Паша немного понимал и знал кое-какие слова, но явно не блистал, плюс необходимость корячиться на этом ненавистном ему языке страшно его раздражала. Я пошел с ним, зная, что будет весело.
Экзаменаторша, естественно, по-английски просит его прочитать абзац из книги.
— Читай сама, — по-русски с тихой ненавистью говорит Паша.
— Напишите — у меня есть жена, и я люблю Америку.
— Я не люблю Америку, — по-русски перебил ее Паша.
Экзаменаторша ничего не может понять, с недоумением на него смотрит.
— Кто у нас президент, и кто вице-президент?
— Да срать я хотел на них обоих, — опять-таки по-русски начал накаляться Паша.
— Ду ю спик инглиш?
— Да пошла ты на хуй, выдра, со своим английским! Какого хуя придумали этот экзамен! Делать не хера! Вы ж войны, бляди, не видели! Зажрались, суки!
– от громового пашиного голоса сотрясались стены. На шум скандала, столь необычного для этого учреждения, прибежал супервайзер — маленький пухленький розовый человечек, который в ужасе посмотрел
На следующий день я опять пошел с Леонидовым. Мы зашли в комнату, за спиной экзаменаторши стоял супервайзер и с успокаивающей улыбкой пантомически объяснял Паше, что не надо волноваться — все в порядке.
— Когда была подписана Декларация Независимости? — по-английски спросила экзаменаторша.
— Что, блядь?! Она опять!! — заревел Паша. Супервайзер в пантомиме прикладывал палец ко рту, закатывал глаза, делал успокаивающие пассы руками, давая понять, что нет повода для волнения, все это проформа, и чтобы Паша успокоился.
Паша не ответил ни на один вопрос, ничего не написал и не прочитал и не сказал ни одного слова по-английски. Через пять минут после экзамена прибежал супервайзер и вручил Паше сертификат, который в случае успешной сдачи обычно присылают по почте через месяц, в котором значилось, что Паша — гражданин Соединенных Штатов Америки.

**Предоставленные записи**
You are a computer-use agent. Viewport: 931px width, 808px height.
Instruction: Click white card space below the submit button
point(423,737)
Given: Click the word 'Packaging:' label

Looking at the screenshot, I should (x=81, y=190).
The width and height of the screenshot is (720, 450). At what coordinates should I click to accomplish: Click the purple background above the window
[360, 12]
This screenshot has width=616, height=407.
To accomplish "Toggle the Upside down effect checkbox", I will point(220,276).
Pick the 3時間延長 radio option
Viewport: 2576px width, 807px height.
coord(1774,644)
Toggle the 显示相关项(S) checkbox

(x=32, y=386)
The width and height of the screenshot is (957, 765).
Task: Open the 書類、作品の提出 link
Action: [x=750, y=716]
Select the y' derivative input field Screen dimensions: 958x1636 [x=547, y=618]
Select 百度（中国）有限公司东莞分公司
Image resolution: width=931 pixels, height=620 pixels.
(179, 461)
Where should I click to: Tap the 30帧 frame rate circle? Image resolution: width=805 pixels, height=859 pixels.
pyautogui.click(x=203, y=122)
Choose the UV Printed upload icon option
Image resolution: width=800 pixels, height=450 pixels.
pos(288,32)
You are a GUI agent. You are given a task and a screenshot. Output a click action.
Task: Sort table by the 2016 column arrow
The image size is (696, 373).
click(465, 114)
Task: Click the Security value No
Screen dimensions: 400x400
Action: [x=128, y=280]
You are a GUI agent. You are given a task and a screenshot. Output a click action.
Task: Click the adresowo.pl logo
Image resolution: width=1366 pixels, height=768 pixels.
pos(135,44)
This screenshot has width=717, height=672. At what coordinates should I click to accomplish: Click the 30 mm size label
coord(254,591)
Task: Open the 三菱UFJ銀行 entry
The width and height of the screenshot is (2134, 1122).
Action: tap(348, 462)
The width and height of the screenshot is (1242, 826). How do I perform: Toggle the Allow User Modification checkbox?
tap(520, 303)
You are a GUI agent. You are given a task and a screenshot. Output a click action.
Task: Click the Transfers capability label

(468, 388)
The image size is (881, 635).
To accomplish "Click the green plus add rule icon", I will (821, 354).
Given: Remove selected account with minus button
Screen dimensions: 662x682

**Задание**
Продолжите отрывок об экзамене Паши, начав сразу после его последнего предложения. Записи — отдельный материал, с отрывком они не связаны.

**Ответ**
Павла Леонидова очень любил писатель Сергей Довлатов, который с юмором относился к пашиному хамству. Сергей выпускал газету "Новый Американец", в которой иногда печатались рассказы Паши.
Из рассказов Довлатова:
Звонит мне Леонидов и спрашивает:
— Сергей, мой рассказ в этом номере пойдет? Я ему отвечаю:
— Павел Леонидович, в этом номере ваш рассказ не пойдет, и если вы хотите знать мнение художественного совета...
— Да я хуй положил на ваш художественный совет, я спрашиваю: когда рассказ в номер пойдет?
Леонидов считал Вайля и Гениса талантливыми людьми и с уважением о них говорил, но однажды ему что-то не понравилось, и он через газету "Новое Русское Слово" обозвал их педерастами, импотентами, графоманами и старыми онанистами. Пришел в редакцию "Нового Американца", поздоровался со всеми, подошел к моему столу и спрашивает:
— Сергей, что это Вайль и Генис со мной так холодно поздоровались?
Как я уже говорил, Паша ностальгировал и, по-моему, даже находил какое-то удовольствие в своих страданиях, но со мной, поскольку я не был его единомышленником, ему ностальгировать было трудно.
Когда я после аварии попал в госпиталь, Паша пришел меня навестить.
— Ну, как ты себя чувствуешь? — спросил Паша, и в его голосе я уловил нотку удовлетворения — может я, хоть временно, растерял свой оптимизм, и сейчас мы вместе сможем славно пострадать.
— Хорошо, — отвечаю я.
— Это пока, а скоро от боли будешь лезть на стенку.
— Думаю, скоро выпишусь.
— Да нет, ты застрял здесь надолго.
— Почему? У меня ни одного перелома нет.
— Еще обнаружатся.
— Сплю я хорошо, а это хороший признак.
— Потом будешь спать плохо, и это будет плохой признак. Носи с собой нитроглицерин.
— Зачем? Какое отношение авария имеет к
сердцу?
— Еще какое — загнуться можешь в любой момент.
— Паша, тебе надо было стать врачом — у тебя люди с насморком писали бы завещание.